Any one? MiniRouter with OpenWrt installed?

After learning that my TP Link C50 V2 is dead in the water in terms of alternative firmware I decided to do a little research. I came across this device.

I really don't need a full fledged router for this purpose as it will primary serve as a wifi access point for smart phones in my residence. The ISP supplied router is fine for a router but it's WiFi is not so great.

Any thoughts appreciated.

Thank you !

See https://openwrt.org/supported_devices

Then click on "I have a router and want to know if it is supported by OpenWrt".

Then scroll down to (at time of writing) line 426. That number may change if the devices change, or if you change the sort order.

Then click on the link for "gl-ar150" towards the right of the table.

I prefer the AR300M-Lite at a comparable price, as it uses a more powerful chipset with greater capabilities and has more RAM.

I'd also look at the MT300N-V2 and the new VixMini -- I just haven't worked with any of the MTK chipsets. Of the two, unless size is a concern, I'd go with the MT300N-V2 as the internal photos I've seen indicate better antennas in that unit.

GL.iNet's OEM OpenWrt is recent and solid. It is mainly utility packages on top of OpenWrt, from what I've seen. LuCI is available as the Advanced settings.

U-Boot is full featured (based on pepe2k's work, as I understand) and can be accessed from a browser, at least on the AR300M-Lite and AR750S that I have.

GL.iNet makes solid, well-supported product.

(Note that the US$20-class devices are 2.4 GHz only)

Judging from the hardware specifications, I wouldn't quite call it "dead in the water in terms of alternative firmware" - all of it should be supportable, but it will need someone to actually look at it and do the porting work (this someone might be you). The only problem with that is that there are by now three newer hardware revisions sporting Mediatek hardware replacing it, making it not too likely that anyone interested will actually still get their hands on a v2 device - and it doesn't really help that the device only has 100 MBit/s ethernet ports, which isn't that attractive combined with 802.11ac wireless. But other than that, it looks like bog standard ath79 (ar71xx) hardware with ath9k+ath10k radios and sufficient (but low-end) hardware specifications.

Do any of these small, cheap, two NIC-port devices have AES-NI (faster OpenVPN performance) built-in?

I have a gig speed connection from FIOS, and am upgrading my WNDR 3700 due to slow VPN throughput. Can one of these devices give me more speed than, say, an R7800?

If so, I'll hang the wifi router off the device as an AP and a couple of switches chained off the device.

Andrew

@AndyInNYC I really don't quite get how you come to this conclusion.

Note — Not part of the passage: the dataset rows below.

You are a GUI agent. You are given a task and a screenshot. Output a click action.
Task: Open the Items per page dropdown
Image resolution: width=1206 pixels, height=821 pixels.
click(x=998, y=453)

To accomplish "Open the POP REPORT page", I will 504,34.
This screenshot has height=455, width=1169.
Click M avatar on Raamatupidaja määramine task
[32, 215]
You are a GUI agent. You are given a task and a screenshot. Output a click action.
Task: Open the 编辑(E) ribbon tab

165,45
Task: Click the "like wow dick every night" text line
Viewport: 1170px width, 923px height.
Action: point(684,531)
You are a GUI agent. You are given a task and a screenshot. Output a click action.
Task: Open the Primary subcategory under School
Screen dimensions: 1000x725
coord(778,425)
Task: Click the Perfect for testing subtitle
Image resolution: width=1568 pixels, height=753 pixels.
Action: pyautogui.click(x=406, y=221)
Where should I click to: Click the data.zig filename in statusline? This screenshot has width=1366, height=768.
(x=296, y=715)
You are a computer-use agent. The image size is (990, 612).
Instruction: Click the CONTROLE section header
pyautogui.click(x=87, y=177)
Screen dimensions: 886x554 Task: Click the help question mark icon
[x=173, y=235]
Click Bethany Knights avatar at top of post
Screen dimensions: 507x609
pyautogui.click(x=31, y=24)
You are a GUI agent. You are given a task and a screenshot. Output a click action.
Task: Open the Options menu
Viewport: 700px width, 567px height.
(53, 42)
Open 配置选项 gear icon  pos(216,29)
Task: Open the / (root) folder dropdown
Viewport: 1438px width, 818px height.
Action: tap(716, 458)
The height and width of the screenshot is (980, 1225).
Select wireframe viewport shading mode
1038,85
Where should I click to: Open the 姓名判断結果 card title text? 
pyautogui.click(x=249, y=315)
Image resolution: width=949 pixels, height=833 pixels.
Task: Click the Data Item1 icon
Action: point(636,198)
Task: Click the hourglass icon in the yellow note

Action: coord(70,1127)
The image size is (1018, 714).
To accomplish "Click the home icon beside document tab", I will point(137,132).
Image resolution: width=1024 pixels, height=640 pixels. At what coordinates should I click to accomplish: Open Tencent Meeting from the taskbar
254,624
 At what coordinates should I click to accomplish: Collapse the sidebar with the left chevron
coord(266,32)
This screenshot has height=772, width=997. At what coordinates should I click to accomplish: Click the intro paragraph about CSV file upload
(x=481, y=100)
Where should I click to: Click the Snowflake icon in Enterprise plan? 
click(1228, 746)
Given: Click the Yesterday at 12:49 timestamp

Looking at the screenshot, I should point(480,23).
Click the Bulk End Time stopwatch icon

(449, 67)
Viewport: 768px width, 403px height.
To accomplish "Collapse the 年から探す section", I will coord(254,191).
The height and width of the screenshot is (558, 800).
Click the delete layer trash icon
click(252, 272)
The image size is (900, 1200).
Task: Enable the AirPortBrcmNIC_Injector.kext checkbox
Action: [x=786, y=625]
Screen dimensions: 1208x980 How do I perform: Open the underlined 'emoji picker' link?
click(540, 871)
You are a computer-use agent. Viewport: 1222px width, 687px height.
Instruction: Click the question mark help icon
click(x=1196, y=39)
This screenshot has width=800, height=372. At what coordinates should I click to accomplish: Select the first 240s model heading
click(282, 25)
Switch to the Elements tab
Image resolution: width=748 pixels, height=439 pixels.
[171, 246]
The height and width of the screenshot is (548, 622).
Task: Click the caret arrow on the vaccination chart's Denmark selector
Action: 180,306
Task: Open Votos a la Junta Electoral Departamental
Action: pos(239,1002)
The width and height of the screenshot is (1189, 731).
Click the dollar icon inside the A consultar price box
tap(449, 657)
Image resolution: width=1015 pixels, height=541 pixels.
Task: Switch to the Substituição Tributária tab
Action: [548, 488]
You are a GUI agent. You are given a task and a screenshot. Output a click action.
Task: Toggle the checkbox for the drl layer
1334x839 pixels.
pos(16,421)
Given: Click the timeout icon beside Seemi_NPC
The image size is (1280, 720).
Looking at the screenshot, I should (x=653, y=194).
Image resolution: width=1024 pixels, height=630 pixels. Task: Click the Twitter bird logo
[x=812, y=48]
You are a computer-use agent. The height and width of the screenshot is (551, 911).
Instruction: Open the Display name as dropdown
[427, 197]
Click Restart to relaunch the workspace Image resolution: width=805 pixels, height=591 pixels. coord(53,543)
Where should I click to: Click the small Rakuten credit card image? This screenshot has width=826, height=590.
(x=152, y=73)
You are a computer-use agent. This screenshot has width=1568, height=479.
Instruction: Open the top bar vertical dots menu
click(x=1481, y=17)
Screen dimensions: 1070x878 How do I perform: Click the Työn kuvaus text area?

This thread starts with a particular unsupported/ low-end device and asks about supported mini/ cheap alternatives - which, by the very definition of small/ low-power, will be low-end as well. Your use cases (both mere routing at 1 GBit/s and/ or high-speed VPN throughput) however are on the complete opposite of the spectrum.

In short, no, none of the examples above match your desired feature set - none of them will have noticeabily different performance compared to the WNDR3700.

"AES-NI" is specifically an x86 feature.

Some of the ARM chips found in higher end routers have a different kind of crypto accelerator, but VPN at a Gb would require a lot of CPU even with acceleration.

I know i'm not going to get gigabit speed with almost any hardware I'm willing to buy. Crypto for OpenVPN is getting incorporated into more chips these days; it's often hard to figure out, however, if it is in a specific chip. Low end is often quite powerful these days (like the RPi) - it just depends what you need the power for.

I have the R7800 which I'm just starting to configure; basically, if there is a 'cheap device' which will run OpenVPN faster, I'm willing to use the R7800 just to handle wifi. I don't want to go buy an Intel box to run OpenVPN/OpenWrt because of the cabling nightmare I'd have due to my setup as well as size and cost. If there were an RPi sized and priced device I could stick behind the FIOS router, I would. i don't know of any, and it may not exist (today).

Thanks for your comments

Andrew

There is nothing faster than ipq806x or mvebu (in terms of CPU/ encryption performance, both of these are roughly on par), unless you switch over to x86 or maybe some highend ARMv7/ ARMv8 based[1] SBC/ devboard like devices (which generally aren't very suitable for router tasks).

But this discussion really has nothing in common with this thread and the original question of its author - and we've been over this very same question in other threads already.

--
you need to beat 2*1.7 GHz ARMv7 Cortex A15 (QCA KRAIT300), so currently neither sunxi nor the RPi would cut it for single-threaded tasks like OpenVPN.

I used/customflashed both AR-150 and MT300-V2. The MT300 has more resources, so I prefere it.